Em que a APEAJAL deve concentrar seus esforços nos próximos anos, tanto a médio quanto a longo prazo, para continuar a desenvolver e fortalecer o setor?

"Nosso objetivo é que nossos abacates continuem sendo líderes em todos os mercados em que atuamos e encontrar maneiras de exportá-los para o maior número possível de mercados. Menos de 50% dos hectares de cultivo de abacate em Jalisco estão atualmente certificados para o programa de exportação dos EUA. Portanto, será um desafio encontrar maneiras de aumentar esse número sem negligenciar a qualidade e o controle de pragas, e permitir que mais produtores de pequeno, médio e grande porte exportem seus abacates para esse destino."

Que iniciativas estão sendo implementadas para promover a inovação e a sustentabilidade na produção de abacate em Jalisco?

“Implementamos um programa de reflorestamento desde 2017. Graças a ele, mais de 5.100 hectares foram reflorestados em 23 municípios do estado. Mais de 270.000 mudas foram plantadas com sucesso. Temos uma brigada florestal responsável por realizar o trabalho de reflorestamento e proteger nossas florestas de incêndios florestais. Além disso, estamos implementando práticas de irrigação eficientes, o que permite que a maioria dos pomares em Jalisco utilize irrigação por microaspersão ou gotejamento.”

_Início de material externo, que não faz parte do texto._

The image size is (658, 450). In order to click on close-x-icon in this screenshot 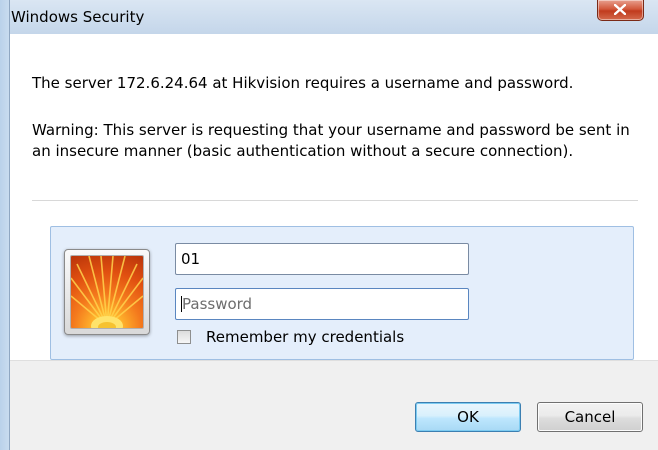, I will do `click(620, 10)`.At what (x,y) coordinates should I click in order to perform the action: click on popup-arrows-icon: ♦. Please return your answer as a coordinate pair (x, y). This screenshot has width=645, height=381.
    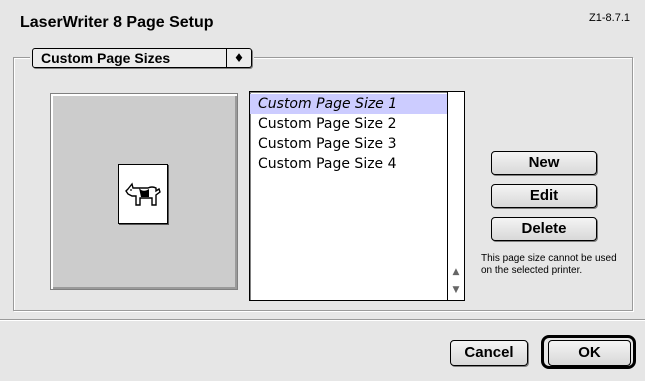
    Looking at the image, I should click on (238, 58).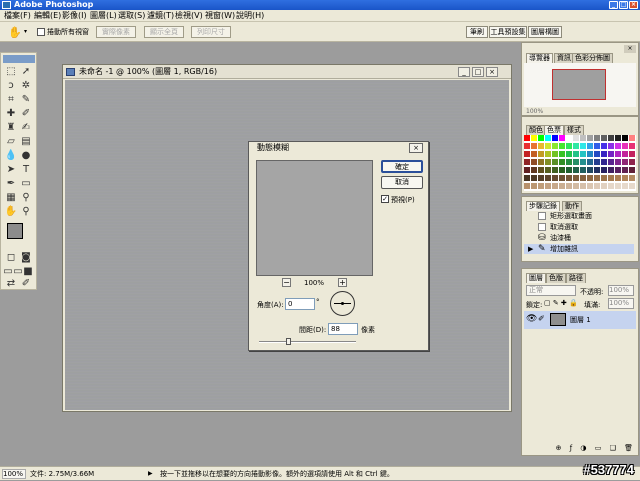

Que tipo de colaboração e alianças estão sendo estabelecidas com outros setores e organizações para fortalecer a indústria do abacate em Jalisco?

“Temos trabalhado com instituições locais para encontrar modelos de desenvolvimento sustentável nas comunidades onde os abacates são cultivados. Esperamos ter uma comunidade mais comprometida com o meio ambiente, tanto consumidores quanto produtores. Também estamos trabalhando com o Serviço Nacional de Saúde, Segurança e Qualidade Agroalimentar (SENASICA) e o Ministério da Agricultura e Desenvolvimento Rural (SADER) em benefício dos pequenos e médios produtores em Jalisco.”